Figure 9Averaged climatological distribution of DIC (a), Cant (b), pH (c), and Ωar (d) in the abyssal layer (4000 to 5600 m), The climatology is based on the All-Data Grid combined float- and ship-based observations. Note that the color scales differ among the individual maps.

The absence of continental barriers across much of the Southern Ocean and the transport of the Antarctic Circumpolar Current (ACC) result in pronounced meridional gradients dominating the spatial patterns of interior biogeochemical properties. These meridional gradients are closely linked to the spatial distribution of the circumpolar hydrographic fronts, including the Subtropical Front (STF), the Subantarctic Front (SAF), the Polar Front (PF), and the Southern Antarctic Circumpolar Current Front (SACCF), which are indicated by black lines in the climatological distribution maps. The climatological distributions further reflect inter-basin variability driven by ocean basin geometry, bathymetry, and ocean circulation differences among the Pacific, Atlantic, and Indian Oceans. The averaged profile distributions in the Pacific, Atlantic, and Indian sectors of the Southern Ocean ae shown in Figs. 7d, h and 8d, h.

The distribution of DIC and Cant exhibit strong spatial relationships (Fig. 7). In the subsurface layer, high DIC and low Cant concentrations are found south of the PF, the southern boundary of the ACC, due to upwelling of older, DIC-rich and Cant-poor deep waters (Marshall and Speer, 2012). Conversely, the northern portion of the Southern Ocean, in north of the SAF, display low DIC and high Cant concentrations attributed to the transport of Subantarctic Mode Water (SAMW) (Talley, 2013). As depth increases into the intermediate layer (1400–2000 m), Cant concentrations decline significantly, accompanied by increases in DIC. Cant demonstrates pronounced basin-scale variability, with notably low concentrations (0–5 µmol kg−1) in mid-to-high latitudes of the southeastern Pacific Ocean, particularly south of the SACCF between 120 and 180° W. Conversely, higher Cant concentrations (>20µmol kg−1) are observed in the Pacific sectors and areas south of the PF in the eastern Antarctic region. Regions with elevated DIC typically show lower Cant concentrations, and vice versa. In the deep and abyssal layer (2000–5600 m, Fig. 9c), the spatial patterns of DIC and Cant remain unchanged, and their vertical profiles flatten. Both DIC and Cant exhibit relatively high concentrations in the eastern Antarctic region, where Antarctic Bottom Waters (AABW) forms (Morrison et al., 2020). This enrichment is consistent with AABW-driven transport of anthropogenic carbon into the deep ocean.

The accumulated Cant uptake and increased DIC concentrations intensify OA, leading to declines in both pH and Ωar. Spatial distributions of pH and Ωar (Fig. 8) closely resemble those of DIC (Fig. 7a–d). In the subsurface layer, pH exhibits a spatial distribution pattern nearly identical to DIC. However, Fig. 8e demonstrates distinctly lower Ωar value south of the STF. Both pH and Ωar values decrease markedly from the surface to approximately 1000 m, with more gradual declines at depths below 1000 m. In the intermediate and deep layer, the Pacific Sector shows the lowest pH and Ωar values, followed by the Indian Sector and Atlantic Sector, respectively.

■ **EXERCISE DESCRIPTION**:
Answer these from the Southern Ocean text:
1. Which four fronts are shown by black lines on the maps?
2. What depth range does the text give for the intermediate layer?
3. In the intermediate and deep layer, which sector has the lowest pH and Ωar values?
Answer using only the Southern Ocean text.

■ **RAW DATA**:

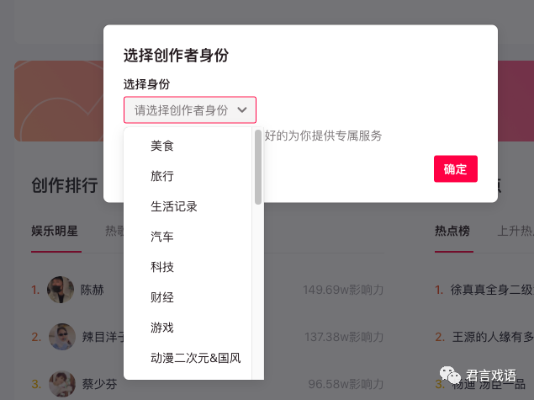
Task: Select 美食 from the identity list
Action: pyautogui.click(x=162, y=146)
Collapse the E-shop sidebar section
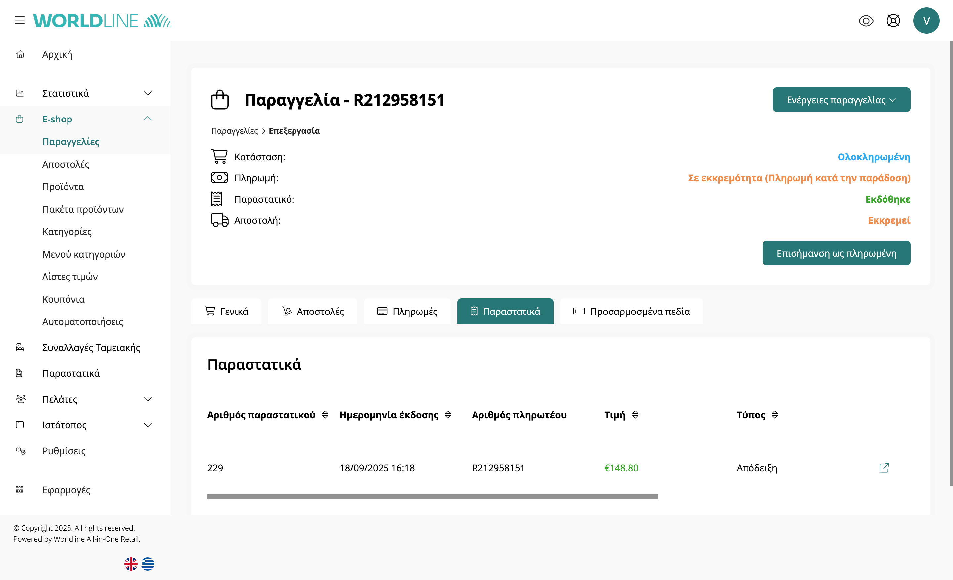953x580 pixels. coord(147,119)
...
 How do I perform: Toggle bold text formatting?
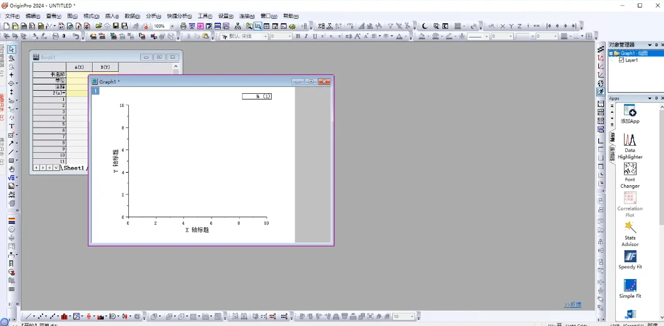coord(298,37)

■ **TASK SOLUTION**:
1. The Subtropical Front (STF), the Subantarctic Front (SAF), the Polar Front (PF), and the Southern Antarctic Circumpolar Current Front (SACCF).
2. 1400–2000 m.
3. The Pacific Sector.